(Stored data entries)
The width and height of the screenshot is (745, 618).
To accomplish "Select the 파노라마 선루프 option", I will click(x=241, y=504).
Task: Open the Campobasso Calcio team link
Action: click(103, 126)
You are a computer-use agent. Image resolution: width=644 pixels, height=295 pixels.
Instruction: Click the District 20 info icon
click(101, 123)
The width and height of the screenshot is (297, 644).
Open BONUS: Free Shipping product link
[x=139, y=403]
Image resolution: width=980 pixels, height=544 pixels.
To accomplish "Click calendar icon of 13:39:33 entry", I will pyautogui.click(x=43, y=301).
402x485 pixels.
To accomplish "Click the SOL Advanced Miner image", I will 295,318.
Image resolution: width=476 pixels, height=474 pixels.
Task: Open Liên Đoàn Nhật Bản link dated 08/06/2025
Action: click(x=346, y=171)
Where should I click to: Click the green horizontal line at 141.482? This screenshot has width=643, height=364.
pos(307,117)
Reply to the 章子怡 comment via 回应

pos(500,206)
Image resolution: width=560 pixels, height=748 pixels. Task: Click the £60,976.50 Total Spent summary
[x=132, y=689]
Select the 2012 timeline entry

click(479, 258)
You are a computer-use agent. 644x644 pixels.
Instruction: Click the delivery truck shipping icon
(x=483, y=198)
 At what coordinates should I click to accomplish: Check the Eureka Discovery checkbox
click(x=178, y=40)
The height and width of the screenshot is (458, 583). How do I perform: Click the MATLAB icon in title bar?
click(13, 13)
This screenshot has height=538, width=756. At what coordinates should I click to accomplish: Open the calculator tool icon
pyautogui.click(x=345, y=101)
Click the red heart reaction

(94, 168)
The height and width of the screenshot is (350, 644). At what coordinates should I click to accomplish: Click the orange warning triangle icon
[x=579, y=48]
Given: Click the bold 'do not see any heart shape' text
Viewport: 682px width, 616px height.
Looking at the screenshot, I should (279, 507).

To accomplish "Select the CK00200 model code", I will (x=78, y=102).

▶ **To do**:
The lines from the one containing "Instruction: Click the delivery" through the last line of the records are to be transcribed exactly, with nothing else added.

▶ **Expected answer**:
Instruction: Click the delivery truck shipping icon
(x=483, y=198)
 At what coordinates should I click to accomplish: Check the Eureka Discovery checkbox
click(x=178, y=40)
The height and width of the screenshot is (458, 583). How do I perform: Click the MATLAB icon in title bar?
click(13, 13)
This screenshot has height=538, width=756. At what coordinates should I click to accomplish: Open the calculator tool icon
pyautogui.click(x=345, y=101)
Click the red heart reaction

(94, 168)
The height and width of the screenshot is (350, 644). At what coordinates should I click to accomplish: Click the orange warning triangle icon
[x=579, y=48]
Given: Click the bold 'do not see any heart shape' text
Viewport: 682px width, 616px height.
Looking at the screenshot, I should (279, 507).

To accomplish "Select the CK00200 model code", I will (x=78, y=102).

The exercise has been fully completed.